Il existe une multitude de manières de traverser cette épreuve qui n’épargne personne.
De nombreux spécialistes, médecins, sociologues, philosophes… se sont penchés sur la question depuis des siècles.
Lors des accompagnements que j’ai réalisés, j’ai appris que nous portons en chacun de nous une capacité à la résilience sur laquelle nous pouvons nous appuyer pour traverser le deuil.
Accueillir l’inéluctable selon E. Kübler-Ross
Tout d’abord je voudrais vous parler d’une femme, le médecin-psychiatre Elisabeth Kübler-Ross dont la vie fut exemplaire.
Dans ma carrière professionnelle, j’ai été formée à l’accompagnement en fin de vie. Cette formation m’ a été donnée par des proches collaborateurs de ce célèbre médecin avant-gardiste Elisabeth Kübler-Ross.
Ce qui l’a rendue célèbre en particulier c’est la modélisation des 5 étapes du deuil dont elle fut à l’origine.
Par la suite, elle a étendu ce modèle à toute perte définitive que nous pouvons subir.
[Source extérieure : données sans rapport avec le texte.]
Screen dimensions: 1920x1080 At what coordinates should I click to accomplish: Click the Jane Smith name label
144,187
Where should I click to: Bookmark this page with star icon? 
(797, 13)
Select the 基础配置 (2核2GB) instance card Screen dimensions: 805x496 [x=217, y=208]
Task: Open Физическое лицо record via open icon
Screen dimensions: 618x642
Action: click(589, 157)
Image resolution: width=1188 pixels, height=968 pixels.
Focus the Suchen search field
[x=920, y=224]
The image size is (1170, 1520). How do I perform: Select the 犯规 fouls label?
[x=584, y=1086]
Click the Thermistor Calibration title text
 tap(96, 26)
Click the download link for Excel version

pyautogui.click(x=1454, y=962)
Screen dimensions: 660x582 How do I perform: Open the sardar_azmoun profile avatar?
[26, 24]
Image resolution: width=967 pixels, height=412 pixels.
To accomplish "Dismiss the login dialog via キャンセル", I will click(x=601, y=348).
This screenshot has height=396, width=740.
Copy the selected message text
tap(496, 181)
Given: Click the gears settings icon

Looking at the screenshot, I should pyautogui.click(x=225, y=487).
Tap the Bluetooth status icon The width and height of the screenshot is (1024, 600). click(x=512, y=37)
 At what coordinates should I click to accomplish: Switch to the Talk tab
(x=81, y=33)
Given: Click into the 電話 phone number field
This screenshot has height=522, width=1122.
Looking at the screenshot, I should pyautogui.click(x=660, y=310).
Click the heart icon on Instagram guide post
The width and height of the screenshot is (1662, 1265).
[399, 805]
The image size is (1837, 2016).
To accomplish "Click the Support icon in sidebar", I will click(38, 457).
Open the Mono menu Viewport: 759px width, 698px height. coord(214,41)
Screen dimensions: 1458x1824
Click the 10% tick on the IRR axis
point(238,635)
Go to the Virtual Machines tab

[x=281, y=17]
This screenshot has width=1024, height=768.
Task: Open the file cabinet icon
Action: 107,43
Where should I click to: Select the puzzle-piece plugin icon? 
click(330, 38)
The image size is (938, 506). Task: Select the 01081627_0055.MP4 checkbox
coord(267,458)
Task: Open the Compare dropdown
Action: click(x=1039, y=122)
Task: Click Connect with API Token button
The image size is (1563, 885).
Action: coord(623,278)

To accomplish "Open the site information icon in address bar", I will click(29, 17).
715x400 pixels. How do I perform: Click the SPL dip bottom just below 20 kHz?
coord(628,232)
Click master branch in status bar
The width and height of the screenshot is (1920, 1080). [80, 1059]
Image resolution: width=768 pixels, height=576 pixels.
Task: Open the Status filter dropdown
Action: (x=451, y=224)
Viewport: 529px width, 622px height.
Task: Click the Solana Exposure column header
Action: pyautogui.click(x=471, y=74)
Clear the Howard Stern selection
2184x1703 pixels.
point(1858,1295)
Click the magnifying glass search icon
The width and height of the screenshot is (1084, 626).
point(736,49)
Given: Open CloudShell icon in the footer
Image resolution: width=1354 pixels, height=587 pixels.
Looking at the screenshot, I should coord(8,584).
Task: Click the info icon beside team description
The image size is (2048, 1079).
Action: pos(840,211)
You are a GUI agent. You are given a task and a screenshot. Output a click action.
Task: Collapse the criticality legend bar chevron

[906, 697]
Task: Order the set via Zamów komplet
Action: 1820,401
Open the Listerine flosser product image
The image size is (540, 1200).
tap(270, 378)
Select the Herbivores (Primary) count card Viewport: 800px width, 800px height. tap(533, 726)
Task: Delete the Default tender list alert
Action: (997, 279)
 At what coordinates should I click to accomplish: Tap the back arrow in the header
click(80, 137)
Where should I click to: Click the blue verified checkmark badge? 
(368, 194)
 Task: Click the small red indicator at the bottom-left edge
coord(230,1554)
Par exemple la perte de son travail, un divorce, une faillite. Toutes ces épreuves entrent dans ce processus que l’on appelle également aujourd’hui un deuil.
Sa vie est un roman…
Née en 1926 à Zurich, l’ainée de triplées, elle survécu par miracle à cette naissance peu ordinaire pour l’époque !
Son engagement auprès des malades, durant la 2ème guerre mondiale, l’amena à visiter juste après la guerre le camp de Majdanek en Pologne. C’est là qu’elle dit avoir décidé de vouer sa vie aux vivants, jusqu’à leur derniers instants.
Elle devient médecin en Suisse, puis psychiatre en 1963 aux Etats-Unis où elle a suivi son mari, un médecin américain.
Sa vie est jalonnée d’aventures incroyables. Elle sera guidée tant par un tempérament jusqu’au-boutiste qu’elle revendique farouchement, que par une compassion sincère et engagée envers le vivant sous toutes ses formes.
Une autre vision de la mort
La vision de la fin de vie et de la mort qu’elle impose dans le milieu médical était très novatrice. Lasse de voir mourir tant de personnes seules dans leur chambre au fond d’un couloir d’hôpital, elle s’indigne. Son action fut à l’origine d’une prise en charge sérieuse et encadrée dans ces moments clés de la fin de l’existence.
Son travail se fait en dépit de toutes les difficultés qu’elle rencontre. En particulier le mauvais accueil de la part du corps médical. En effet, son franc-parler et le sujet principal de son travail dérange. Ses recherches ne passent pas très bien aux yeux de ses collègues médecins. Ils craignent de susciter trop d’intérêt, et surtout des jugements. Les médecins préfèrent passer sous silence les cas pour lesquels la médecine et eux-même ne peuvent plus rien.
Une motivation à toute épreuve !
Grâce à un travail colossal, elle aida à l’émergence d’un nouveau regard que portera notre société sur la mort. L’accompagnement médical et palliatif mis en place devient alors une proposition réaliste, incluante et globale face la mort. Ce progrès est un soulagement et un bienfait pour ceux qui partent mais aussi pour leur proches.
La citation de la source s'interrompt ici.